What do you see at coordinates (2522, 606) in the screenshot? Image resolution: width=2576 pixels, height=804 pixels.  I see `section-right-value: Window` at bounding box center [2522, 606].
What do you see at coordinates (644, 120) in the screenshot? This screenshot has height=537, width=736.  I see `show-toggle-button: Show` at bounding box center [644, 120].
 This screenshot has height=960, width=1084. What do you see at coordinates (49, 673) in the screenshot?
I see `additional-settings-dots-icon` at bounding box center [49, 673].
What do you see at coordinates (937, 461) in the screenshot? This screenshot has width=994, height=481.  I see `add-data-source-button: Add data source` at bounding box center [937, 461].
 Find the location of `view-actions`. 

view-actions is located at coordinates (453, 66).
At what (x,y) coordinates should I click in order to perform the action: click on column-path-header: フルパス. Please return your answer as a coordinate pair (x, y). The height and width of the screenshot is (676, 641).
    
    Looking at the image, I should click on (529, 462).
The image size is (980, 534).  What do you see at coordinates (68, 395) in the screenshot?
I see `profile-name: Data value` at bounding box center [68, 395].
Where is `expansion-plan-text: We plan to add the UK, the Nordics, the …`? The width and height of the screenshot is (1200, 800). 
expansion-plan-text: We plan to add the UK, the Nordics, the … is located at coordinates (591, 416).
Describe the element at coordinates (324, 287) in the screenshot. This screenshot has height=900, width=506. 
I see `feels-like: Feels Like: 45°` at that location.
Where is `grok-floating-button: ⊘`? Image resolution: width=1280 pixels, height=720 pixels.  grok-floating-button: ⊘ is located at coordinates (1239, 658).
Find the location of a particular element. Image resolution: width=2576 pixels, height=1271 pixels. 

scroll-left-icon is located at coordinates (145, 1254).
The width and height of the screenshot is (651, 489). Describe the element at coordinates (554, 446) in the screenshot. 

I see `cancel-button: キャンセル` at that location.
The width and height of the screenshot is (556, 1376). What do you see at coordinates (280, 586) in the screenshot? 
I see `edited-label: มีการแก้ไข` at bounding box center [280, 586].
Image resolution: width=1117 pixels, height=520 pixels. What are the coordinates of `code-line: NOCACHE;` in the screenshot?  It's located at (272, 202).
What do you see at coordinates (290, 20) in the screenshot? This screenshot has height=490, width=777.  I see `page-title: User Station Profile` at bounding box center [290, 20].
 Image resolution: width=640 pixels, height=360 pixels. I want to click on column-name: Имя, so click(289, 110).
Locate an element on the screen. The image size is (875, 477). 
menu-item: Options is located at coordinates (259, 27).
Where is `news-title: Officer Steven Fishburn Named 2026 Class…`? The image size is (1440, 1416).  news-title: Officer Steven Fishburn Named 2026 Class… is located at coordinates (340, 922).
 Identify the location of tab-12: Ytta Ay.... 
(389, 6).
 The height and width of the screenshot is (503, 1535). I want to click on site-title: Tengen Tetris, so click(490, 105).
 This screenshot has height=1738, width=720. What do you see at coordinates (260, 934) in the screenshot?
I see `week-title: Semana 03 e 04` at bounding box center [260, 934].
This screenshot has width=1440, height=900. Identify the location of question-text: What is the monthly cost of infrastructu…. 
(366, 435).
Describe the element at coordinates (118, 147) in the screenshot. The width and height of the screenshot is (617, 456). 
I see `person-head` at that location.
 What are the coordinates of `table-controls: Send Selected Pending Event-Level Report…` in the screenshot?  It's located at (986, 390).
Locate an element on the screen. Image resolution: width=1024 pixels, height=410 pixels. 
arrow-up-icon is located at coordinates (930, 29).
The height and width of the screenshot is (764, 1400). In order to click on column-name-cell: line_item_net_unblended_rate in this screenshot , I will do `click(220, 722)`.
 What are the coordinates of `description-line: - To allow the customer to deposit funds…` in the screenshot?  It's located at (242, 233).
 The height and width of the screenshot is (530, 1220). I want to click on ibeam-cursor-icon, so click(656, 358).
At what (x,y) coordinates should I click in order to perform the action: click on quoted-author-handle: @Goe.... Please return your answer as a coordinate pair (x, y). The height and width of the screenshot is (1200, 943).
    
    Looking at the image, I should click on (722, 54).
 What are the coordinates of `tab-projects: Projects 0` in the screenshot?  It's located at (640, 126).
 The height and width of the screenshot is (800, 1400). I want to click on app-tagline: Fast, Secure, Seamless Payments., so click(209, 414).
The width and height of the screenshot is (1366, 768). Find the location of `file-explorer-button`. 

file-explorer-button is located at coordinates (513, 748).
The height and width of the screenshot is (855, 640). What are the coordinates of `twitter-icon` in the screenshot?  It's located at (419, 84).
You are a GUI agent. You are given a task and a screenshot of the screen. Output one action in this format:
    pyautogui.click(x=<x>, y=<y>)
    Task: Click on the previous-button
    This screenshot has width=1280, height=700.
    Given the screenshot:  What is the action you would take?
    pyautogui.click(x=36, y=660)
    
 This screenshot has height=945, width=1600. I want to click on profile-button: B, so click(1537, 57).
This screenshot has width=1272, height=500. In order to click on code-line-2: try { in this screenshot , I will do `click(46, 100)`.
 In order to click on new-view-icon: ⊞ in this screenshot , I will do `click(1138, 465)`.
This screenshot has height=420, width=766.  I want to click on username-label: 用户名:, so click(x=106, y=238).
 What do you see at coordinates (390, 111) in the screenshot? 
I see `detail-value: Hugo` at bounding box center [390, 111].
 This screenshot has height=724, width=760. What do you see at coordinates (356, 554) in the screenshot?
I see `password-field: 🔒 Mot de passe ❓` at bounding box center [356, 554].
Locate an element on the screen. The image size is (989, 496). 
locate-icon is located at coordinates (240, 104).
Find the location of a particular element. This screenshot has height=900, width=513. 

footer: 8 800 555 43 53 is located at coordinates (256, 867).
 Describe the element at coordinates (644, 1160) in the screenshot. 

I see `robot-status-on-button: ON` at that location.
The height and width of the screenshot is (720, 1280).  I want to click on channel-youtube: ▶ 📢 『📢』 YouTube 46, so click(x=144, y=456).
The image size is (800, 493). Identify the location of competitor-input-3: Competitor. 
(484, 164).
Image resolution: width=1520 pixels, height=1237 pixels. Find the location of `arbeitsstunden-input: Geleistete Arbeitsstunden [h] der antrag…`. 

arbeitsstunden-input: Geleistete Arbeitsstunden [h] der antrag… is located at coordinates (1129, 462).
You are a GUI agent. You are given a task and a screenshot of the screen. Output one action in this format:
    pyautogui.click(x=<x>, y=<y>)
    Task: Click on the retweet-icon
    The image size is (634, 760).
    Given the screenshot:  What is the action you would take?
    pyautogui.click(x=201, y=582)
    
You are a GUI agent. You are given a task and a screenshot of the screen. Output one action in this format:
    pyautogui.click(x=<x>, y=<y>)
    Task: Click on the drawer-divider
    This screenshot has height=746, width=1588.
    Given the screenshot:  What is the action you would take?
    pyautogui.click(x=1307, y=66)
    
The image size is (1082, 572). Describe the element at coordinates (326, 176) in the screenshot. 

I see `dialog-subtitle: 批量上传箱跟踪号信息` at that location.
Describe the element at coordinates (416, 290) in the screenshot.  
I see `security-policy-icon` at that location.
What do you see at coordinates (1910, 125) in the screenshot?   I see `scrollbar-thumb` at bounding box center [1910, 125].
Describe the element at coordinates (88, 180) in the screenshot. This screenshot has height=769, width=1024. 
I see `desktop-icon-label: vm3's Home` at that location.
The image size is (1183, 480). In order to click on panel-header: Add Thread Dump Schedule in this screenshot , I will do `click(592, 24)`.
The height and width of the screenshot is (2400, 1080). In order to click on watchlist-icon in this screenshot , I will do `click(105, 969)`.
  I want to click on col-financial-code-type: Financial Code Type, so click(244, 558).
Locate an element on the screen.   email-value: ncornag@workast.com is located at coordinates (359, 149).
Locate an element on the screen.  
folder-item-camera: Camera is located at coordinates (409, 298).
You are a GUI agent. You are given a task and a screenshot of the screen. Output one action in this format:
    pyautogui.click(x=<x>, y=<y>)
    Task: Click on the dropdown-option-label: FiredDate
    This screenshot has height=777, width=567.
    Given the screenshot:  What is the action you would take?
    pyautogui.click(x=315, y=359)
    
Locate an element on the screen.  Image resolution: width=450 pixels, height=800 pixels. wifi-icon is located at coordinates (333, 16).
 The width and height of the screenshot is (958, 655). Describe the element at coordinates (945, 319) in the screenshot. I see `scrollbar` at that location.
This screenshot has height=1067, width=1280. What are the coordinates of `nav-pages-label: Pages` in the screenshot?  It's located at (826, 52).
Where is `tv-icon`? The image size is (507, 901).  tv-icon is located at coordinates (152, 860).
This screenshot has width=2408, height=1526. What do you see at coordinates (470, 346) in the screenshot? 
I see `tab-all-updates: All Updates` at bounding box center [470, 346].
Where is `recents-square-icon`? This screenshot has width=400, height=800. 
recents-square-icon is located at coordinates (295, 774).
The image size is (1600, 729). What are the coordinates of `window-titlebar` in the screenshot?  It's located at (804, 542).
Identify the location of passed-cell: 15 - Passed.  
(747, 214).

### Directive
Rewrite the lines from the one containing "This screenshot has width=1440, height=900." through the one containing "arrow-up-icon is located", inclusive. Replace "Describe" with "Explain" and leave everything else the same.

### Exercise response
This screenshot has width=1440, height=900. Identify the location of question-text: What is the monthly cost of infrastructu…. 
(366, 435).
Explain the element at coordinates (118, 147) in the screenshot. The width and height of the screenshot is (617, 456). 
I see `person-head` at that location.
 What are the coordinates of `table-controls: Send Selected Pending Event-Level Report…` in the screenshot?  It's located at (986, 390).
Locate an element on the screen. Image resolution: width=1024 pixels, height=410 pixels. 
arrow-up-icon is located at coordinates (930, 29).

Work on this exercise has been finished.